TASK: Find the line with "How do I perform: Open" and the line with "Toggle the bookmark" in the entries below; output exactly those two lines, every line between them, and no others.

┌─ EXERCISE DATA

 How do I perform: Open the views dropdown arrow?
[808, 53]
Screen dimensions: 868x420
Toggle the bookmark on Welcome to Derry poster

└─
┌─ EXERCISE DATA

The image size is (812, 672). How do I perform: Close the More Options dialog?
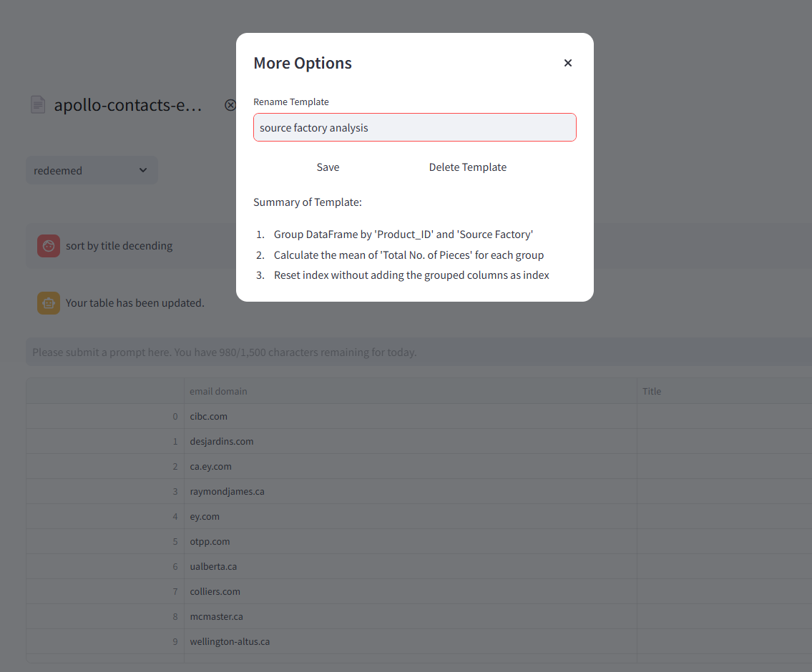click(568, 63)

└─
┌─ EXERCISE DATA

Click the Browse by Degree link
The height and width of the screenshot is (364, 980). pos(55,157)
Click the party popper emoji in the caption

└─

ANSWER FOR THE TASK:
 How do I perform: Open the views dropdown arrow?
[808, 53]
Screen dimensions: 868x420
Toggle the bookmark on Welcome to Derry poster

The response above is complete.